Speaker
Description
The importance of dispersion forces for structural stability, molecular recognition, reactivity, and catalytic properties in molecular systems, from materials to biology, is well recognized. For instance, the relaxation dynamics of the initial excited state involved in the photoisomerization process of chromophores are highly influenced by their surrounding environment. [1] Since computational schemes exclusively accounting for the effect of the protein atomic charges can lead to a qualitatively wrong picture, [2] modeling a responsive protein environment is fundamental to successfully capture its tuning effects on the chromophore. However, our current knowledge of how dispersion affects excited chromophores interacting with the surrounding environment remains limited. [3] Current multiscale quantum/classical models that employ an atomistic description of the environment are generally based on electrostatic or polarizable embedding protocols and dispersion is described using Lennard-Jones or other empirical models.
In this talk, we introduce a customized state-specific model designed specifically to investigate excited systems using a quantum/classical hybrid multiscale protocol [4]: the atomistic polarizable environment that includes dispersive interactions responds to the excited state electron density of the chromophore, and we call this model QM/MMpol-cLR3 [7].

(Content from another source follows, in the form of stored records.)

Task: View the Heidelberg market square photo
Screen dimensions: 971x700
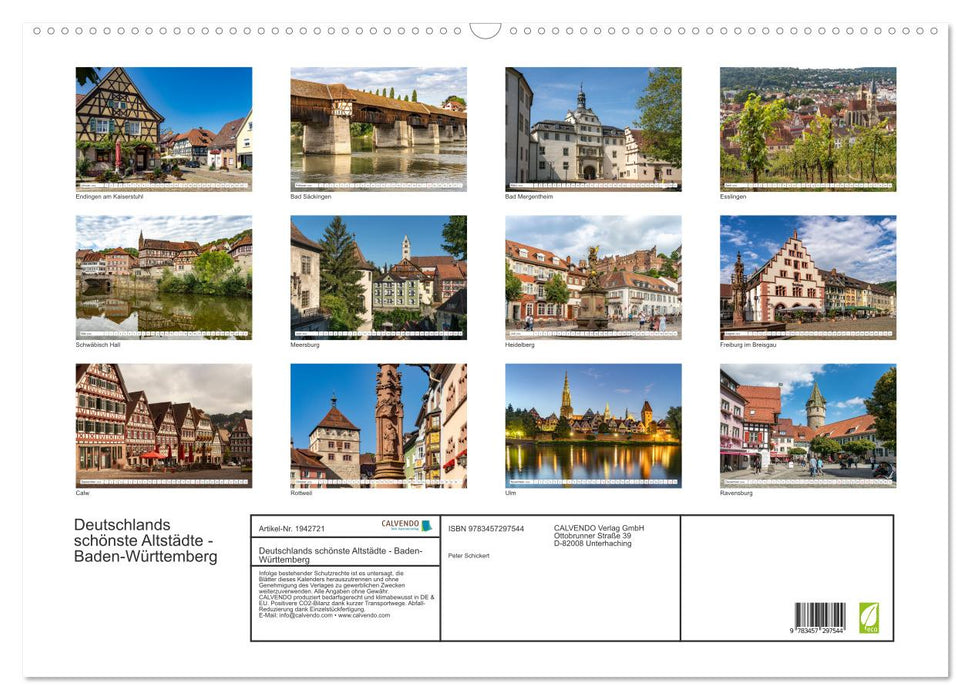Action: (x=593, y=277)
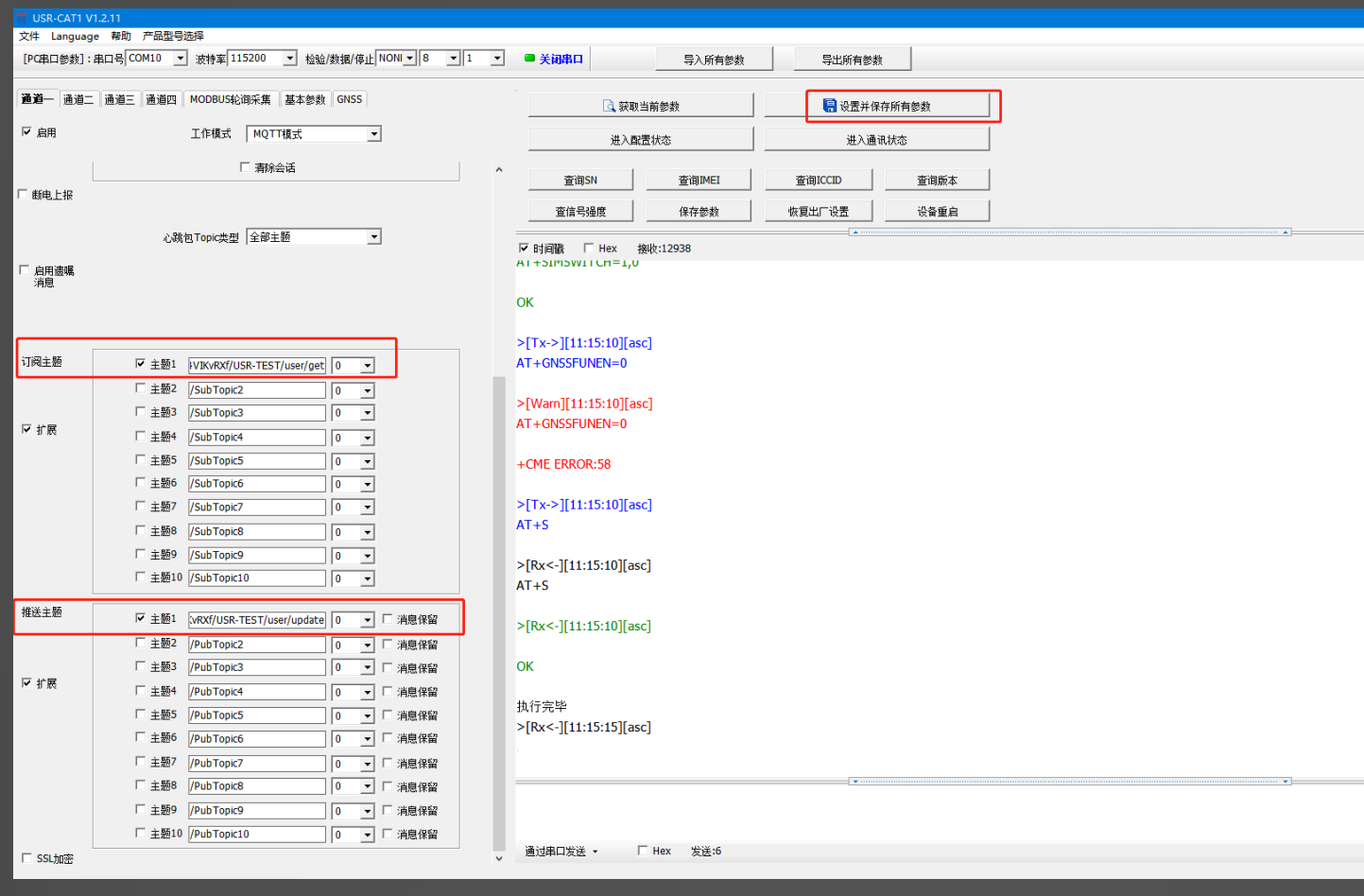Open the 工作模式 MQTT模式 dropdown
The height and width of the screenshot is (896, 1364).
click(x=373, y=134)
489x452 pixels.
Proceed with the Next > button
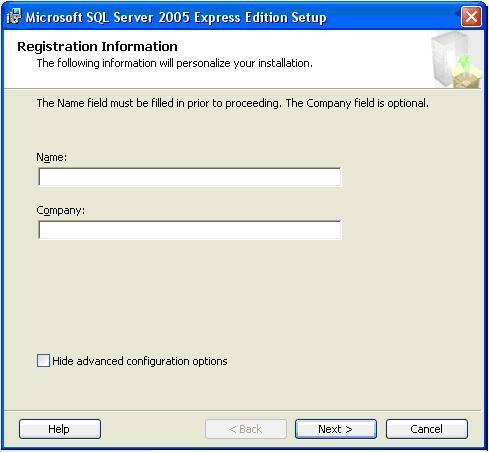pos(336,429)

Here we show that QM/MMpol-cLR3 is able to accurately capture solvatochromic shifts in two paradigmatic systems where dispersive interactions with the environment prevail, azulene and bacteriochlorophyll a (BChl a) in low polarity solution. Our analysis, surprising, indicates a different origin for dispersion shifts in these two cases. Finally, we apply the model to the BChl a pigments of LH2 of purple bacteria, showing that heterogeneities in the atomistic environment led to significantly different dispersion shifts in the BChl pigment.
References:
[1] Kiefer, H.V. et al. (2019) Nat. Comm. 10, 1
[2] Guareschi et al. (2016) J. Phys. Chem. Lett 7, 4547
[3] Toa, Z.S.D.et al. (2019) J. Photochem Photobiol B 190, 110
[4] Curutchet, C. et al. (2018) J. Chem Theory Comput. 14, 1671
[5] Guido C. A. et al. (2025) (submitted)